QUOTED PASSAGE.
In one of the final chapters of his recently published book, The Art of Shralpinism, snowboarding pioneer Jeremy Jones writes about inclusion and programs that bring marginalized communities in the United States and South America into an international community of snowboarders. This got me thinking about inclusion, in a Canadian context. In Canada, the idea of inclusion immediately calls up this country’s long history of egregious treatment towards Indigenous People in the name of assimilation, and efforts in recent years towards reparation, and reconciliation. I wanted to understand the perspective of an Indigenous pro athlete who had been competing in my sport, snowboarding, from the beginning, and long before there was an international dialogue about inclusion, or specific programs in place supporting athletes from marginalized communities. This led me to reach out to Brett Tippie via his Facebook page, and after a back and forth on email Brett graciously agreed to meet with me on Zoom. We spoke for nearly three hours.
For a country that is recognized internationally for its peacekeeping and humanitarian efforts, Canada has a dark and sorid past in relation to the treatment of First Nations, Metis, and Inuit people within its own borders. Between 1870 and 1997, over 150,000 First Nations, Metis, and Inuit children were separated from their families and forced to attend Christian faith-based, government-funded schools founded on the premise of assimilating Indigenous children into the ruling white culture. In 2015, the federal government of Canada appointed a Truth and Reconciliation Commission, tasked with investigating these atrocities. They concluded that Indigenous children were physically and sexually assaulted in the schools, dying in numbers that may never fully be known.
Intergenerational trauma caused by residential schools and structural racial discrimination has led to a number of present-day human rights violations and abuses in Canada, including the current crisis of missing and murdered Indigenous women and girls. In a report published in 2019, The National Inquiry into Missing and Murdered Women and Girls estimated that Indigenous women and girls are twelve times more likely to be murdered or go missing in Canada, violence that they concluded amounts to genocide. While there have been federal, provincial, and local efforts to address past atrocities, challenges to undoing decades of structural and systematic discrimination remain at all levels of government in this country.

GOAL.
Write the next part of the article about Indigenous inclusion in Canadian snowboarding, beginning right after its final paragraph. The lines that come next aren't needed for any of this work.

DATASET SECTION.

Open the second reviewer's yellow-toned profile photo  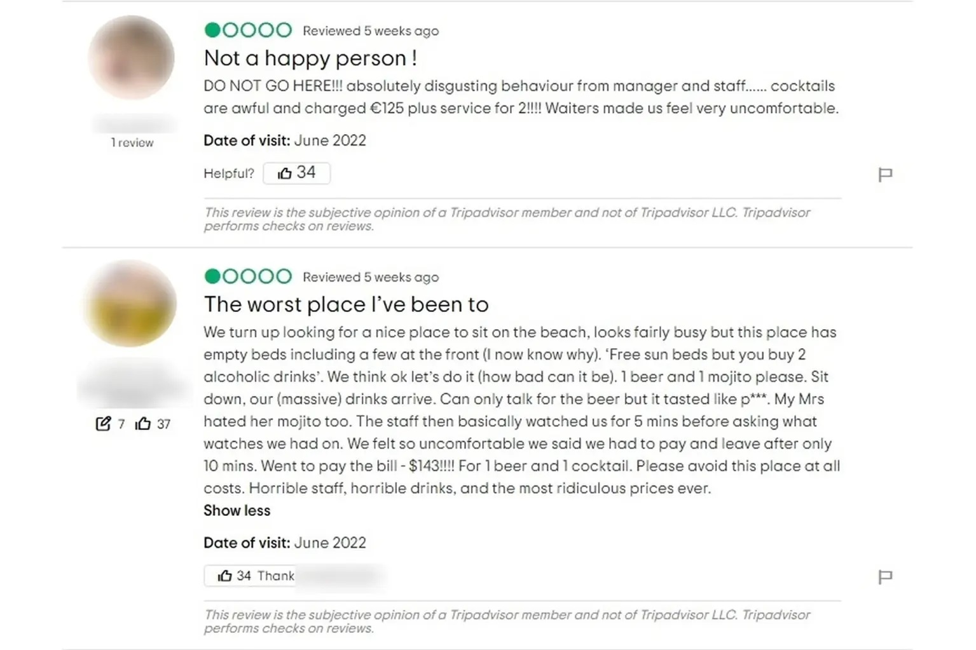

ANSWER TO THIS TASK.
The Truth and Reconciliation Commission published several volumes of reports in both official languages in December 2015. The report itself is brilliantly and beautifully written. It contains numerous first-person testimonies, at times heart-wrenching, that serve as a historical document of Canada’s complicated residential school legacy. The TRC report also includes a number of calls to action toward reconciliation with Indigenous Canadians and the inclusion of First Nations, Metis, and Inuit cultures, rights, and treaties into the cultural and political fabric of Canada. The full report is available to read online as an open-access document and I would urge everyone, not just every Canadian, to read it.
Because this is a forum about sport, and because athletes from Canada’s Indigenous communities have represented this country excelling in a variety of sports on the international stage, across history, and against the odds, I wanted to know what the TRC report said about athletics. A section of the report entitled Sports: Inspiring Lives, and Healthy Communities identifies that many survivors of residential schools testified that playing sports made their lives more bearable, and gave them a sense of identity, accomplishment, and pride. The TRC recognizes that sport is a place where we speak a universal language – a language of a shared passion for our moving bodies through time and space, with strength and skill, and their report lists a number of calls to action related to sport, including:
“87) We call upon all levels of government, in collaboration with Aboriginal peoples, sports halls of fame, and other relevant organizations, to provide public education that tells the national story of Aboriginal athletes in history.”
“88) We call upon all levels of government to take action to ensure long-term Aboriginal athlete development and growth, and continued support for the North American Indigenous Games, including funding to host the games and for provincial and territorial team preparation and travel.”
“89) We call upon the federal government to amend the Physical Activity and Sport Act to support reconciliation by ensuring that policies to promote physical activity as a fundamental element of health and well-being, reduce barriers to sports participation, increase the pursuit of excellence in sport, and build capacity in the Canadian sport system, are inclusive of Aboriginal peoples.”
“90) We call upon the federal government to ensure that national sports policies, programs, and initiatives are inclusive of Aboriginal peoples, including, but not limited to, establishing:
- In collaboration with provincial and territorial governments, stable funding for, and access to, community sports programs that reflect the diverse cultures and traditional sporting activities of Aboriginal peoples.
- An elite athlete development program for Aboriginal athletes.
iii. Programs for coaches, trainers, and sports officials that are culturally relevant for Aboriginal peoples.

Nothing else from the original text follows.